── Textauszug
„Ich bin nirgendwo hingefahren“

Von der schlimmsten Postkarte der Welt zum Geschäftserfolg mit „langweiligen Postkarten“: Der Magnum-Fotograf Martin Parr im Gespräch über das Postkartensammeln und seine Liebe zu spröden Fotos aus einer Welt voll verlorener Utopien

„In Postkarten spiegeln sich unsere Bestrebungen wider – und deren Scheitern.“

Interview YVES ROSSET

taz: Herr Parr, kaufen und verschicken Sie selbst gerne Postkarten?

Martin Parr: Ich habe schon immer Interesse an Postkarten gehabt und sie gesammelt. Als Bilder fand ich sie immer inspirierend. Aber ich benutze sie nicht mehr oder weniger als die meisten anderen.

Wann haben sie angefangen, Postkarten zu sammeln?
────
Kurze Aufgabe
Führen Sie das Interview mit Martin Parr über das Postkartensammeln im Anschluss an die zuletzt gestellte Frage weiter.
── Bereitgestellte Angaben
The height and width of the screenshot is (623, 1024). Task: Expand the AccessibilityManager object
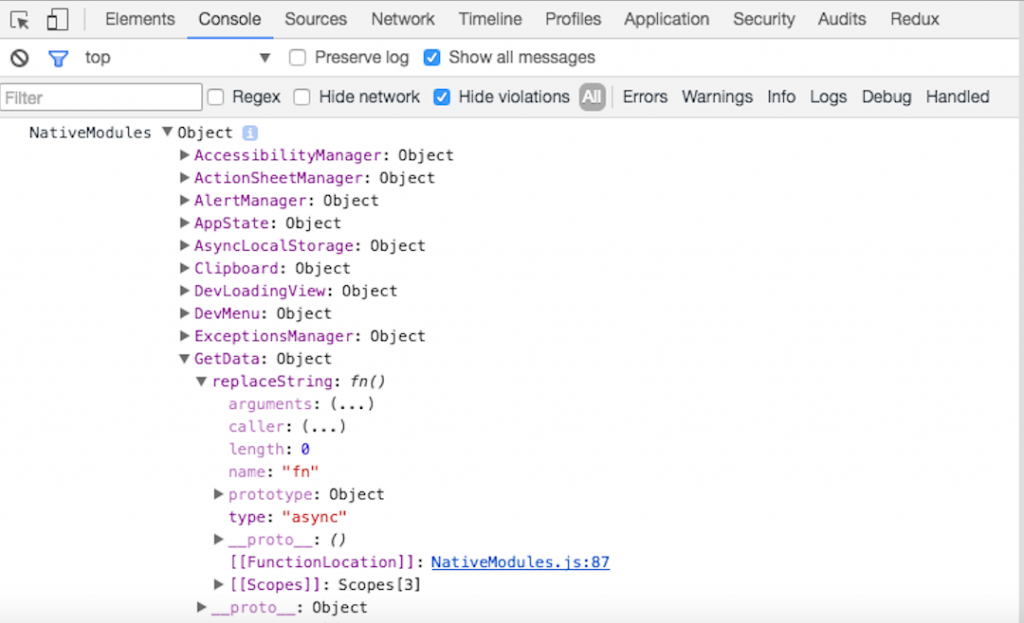[x=185, y=155]
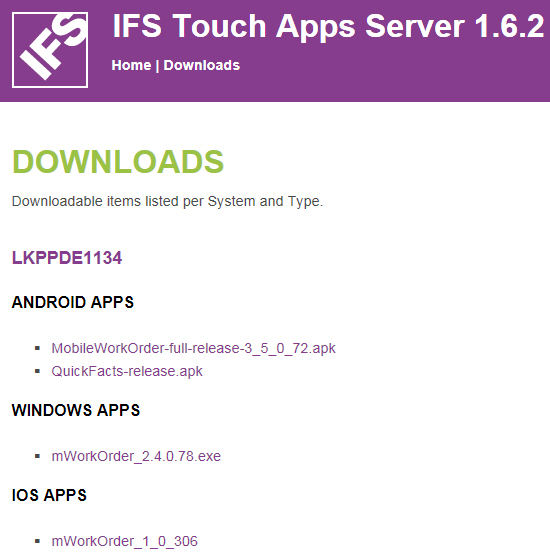Download MobileWorkOrder-full-release-3_5_0_72.apk

pyautogui.click(x=193, y=348)
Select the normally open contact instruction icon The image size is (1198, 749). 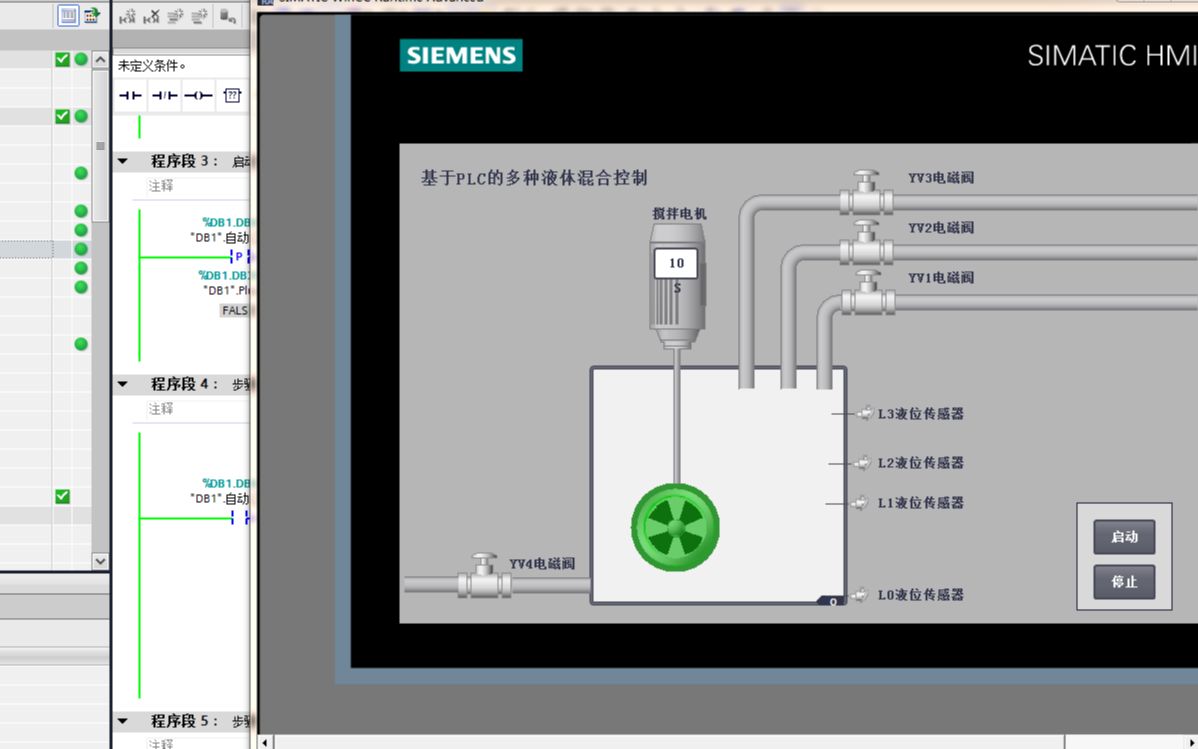pyautogui.click(x=128, y=95)
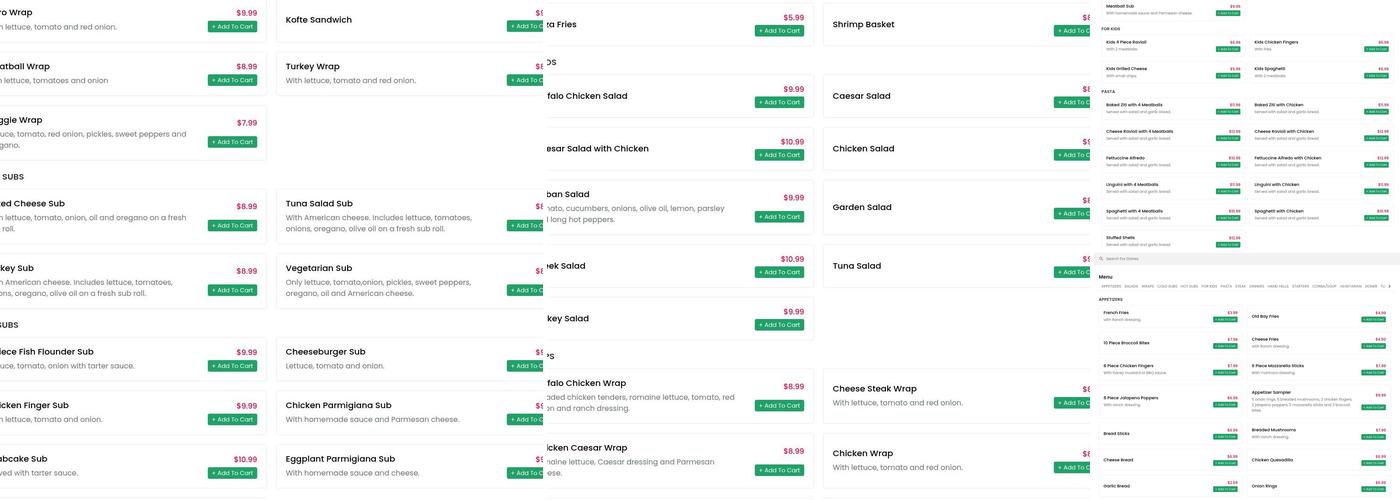Add Kids Grilled Cheese to cart
This screenshot has width=1400, height=500.
coord(1228,75)
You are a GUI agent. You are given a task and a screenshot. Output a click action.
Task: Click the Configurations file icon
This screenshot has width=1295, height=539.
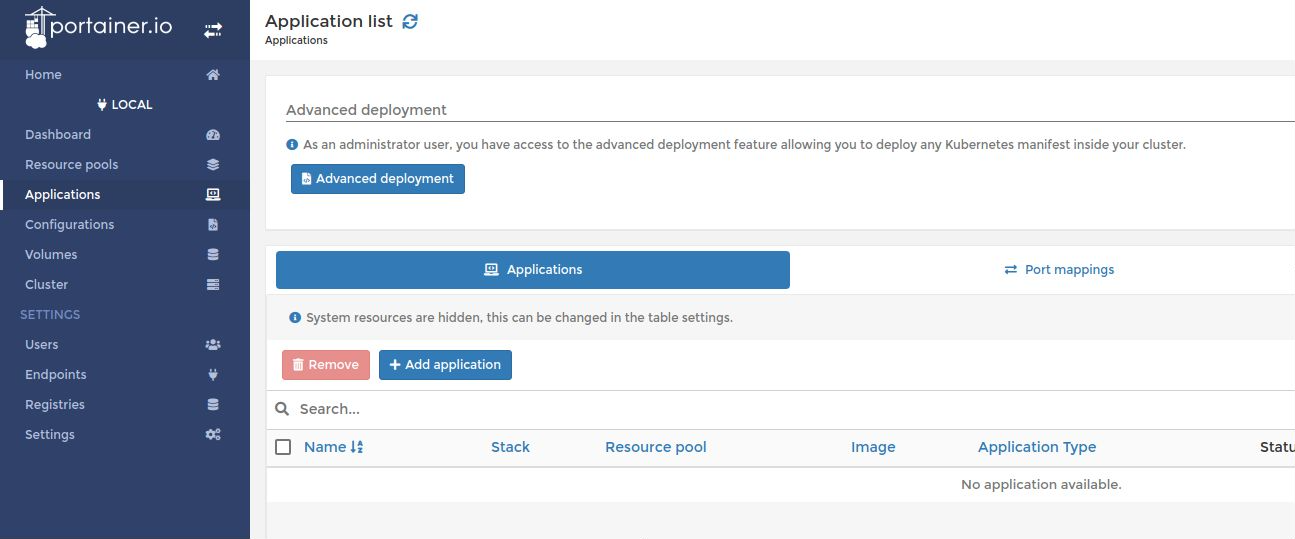click(213, 225)
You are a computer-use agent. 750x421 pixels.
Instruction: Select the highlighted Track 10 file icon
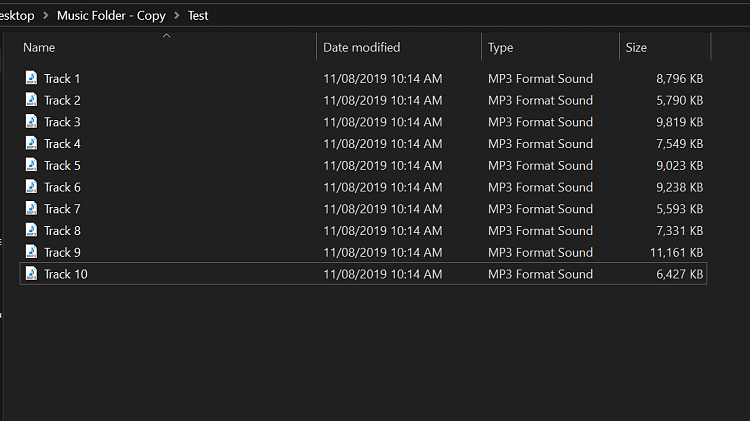click(x=31, y=274)
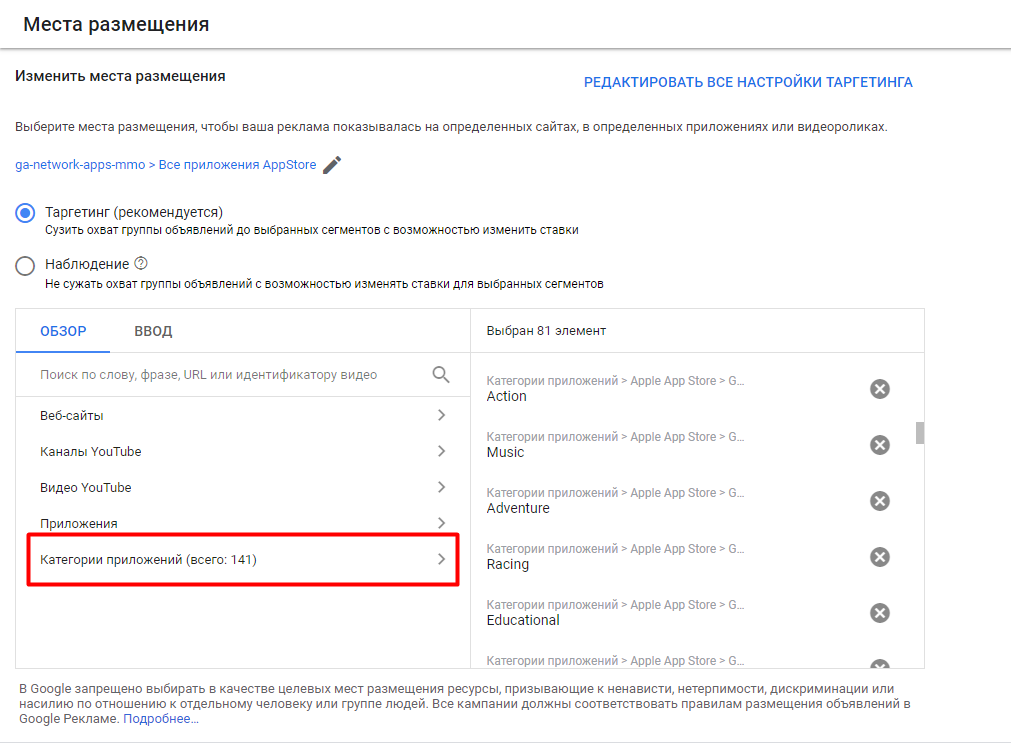Click the pencil edit icon beside AppStore path
This screenshot has width=1011, height=743.
pyautogui.click(x=332, y=165)
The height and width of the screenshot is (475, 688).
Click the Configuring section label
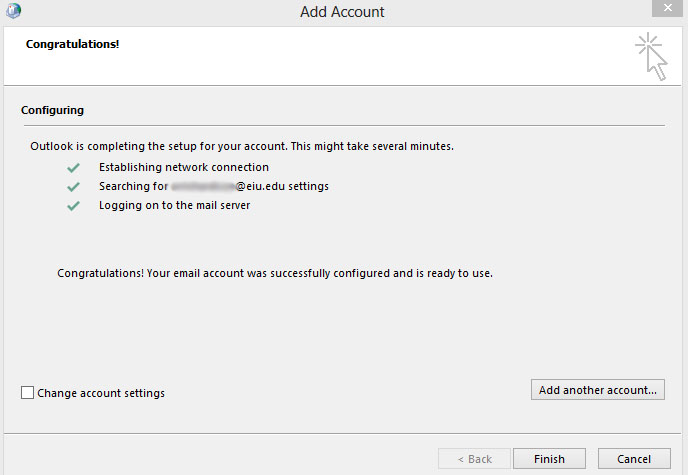coord(54,110)
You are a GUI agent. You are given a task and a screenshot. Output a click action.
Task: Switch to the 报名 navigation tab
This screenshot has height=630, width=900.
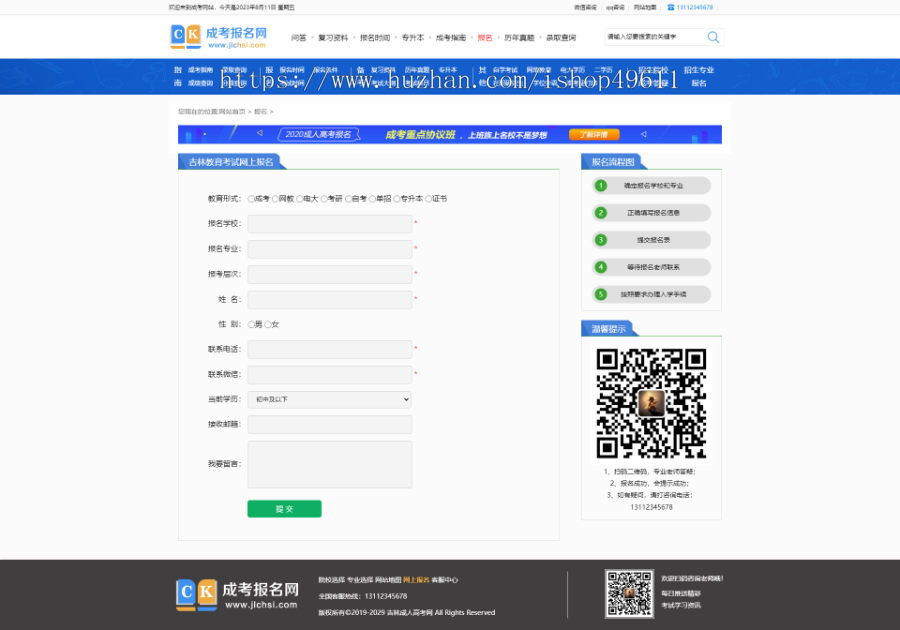click(484, 36)
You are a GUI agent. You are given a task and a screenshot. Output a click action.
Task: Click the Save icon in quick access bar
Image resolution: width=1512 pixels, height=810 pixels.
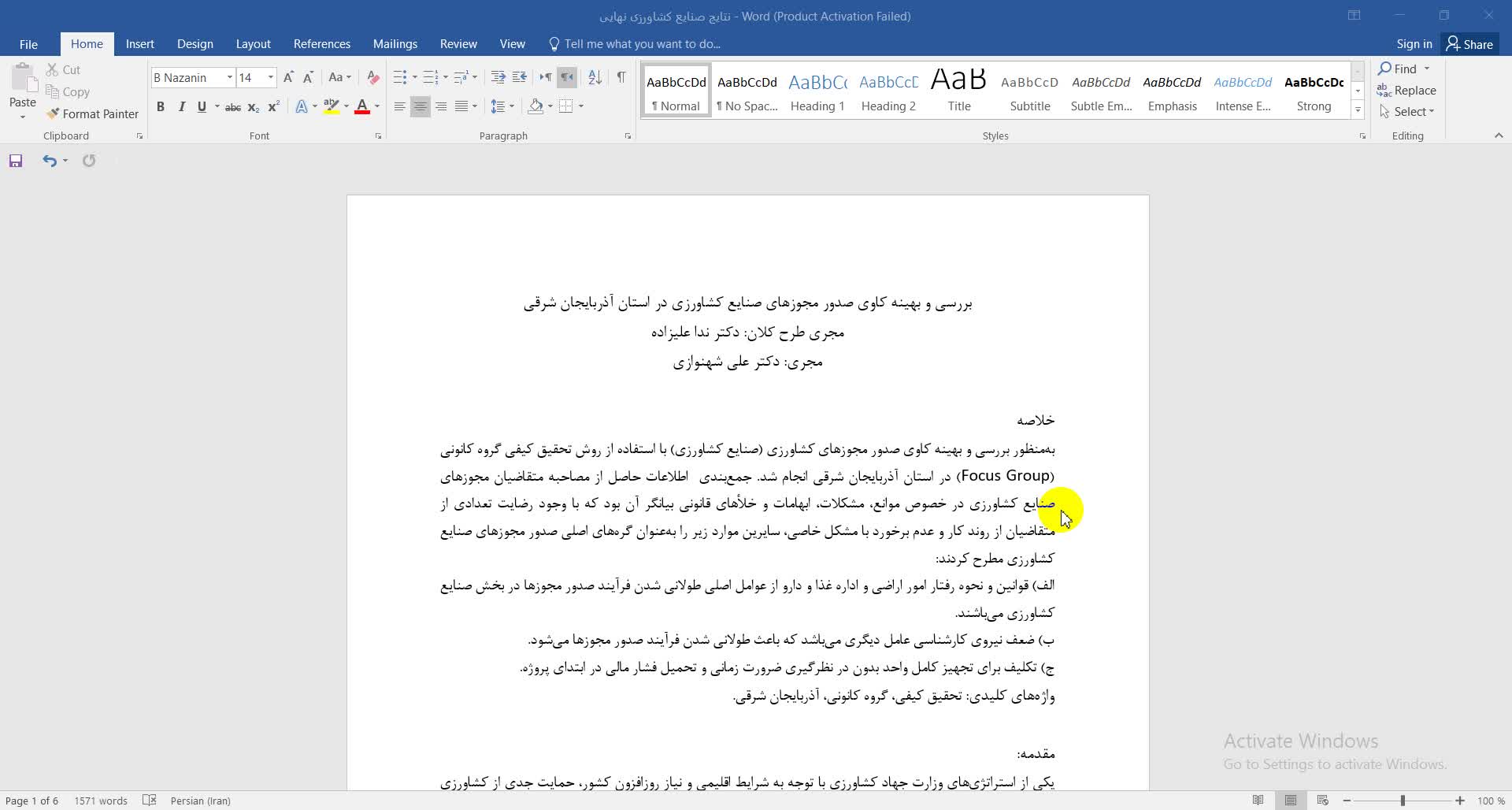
────
Antwort
Vor ungefähr zwanzig Jahren. Angefangen habe ich vor allem mit Postkarten aus der Zeit der Jahrhundertwende. Damals, als die Postkarte auf den Markt kam, war das ein riesiges Ding. Es gab kein Telefon, aber dafür drei oder vier Postlieferungen am Tag. Die Leute haben dann Postkarten geschickt, um sich noch am gleichen Tag zu verabreden. Sie waren einfach billiger als Briefe. Es wurden also sehr viel mehr Postkarten verschickt als heute, aber sie hatten eine andere Funktion. Allmählich bin ich dann auf modernere Postkarten gekommen. Vor zehn Jahren habe ich einen Wettbewerb in Bristol veranstaltet und dabei versucht, die schlimmste Postkarte der Welt zu finden. Das hat mein Interesse an diesem Thema bestärkt. Als vor drei Jahren eine Bekannte von mir anfing, beim Phaidon-Verlag zu arbeiten, haben wir uns entschieden, ein Buch mit Postkarten aus Großbritannien zu machen.

Sehen Sie dabei Ihre Arbeit mit Postkarten als eine Art Hommage an das Medium?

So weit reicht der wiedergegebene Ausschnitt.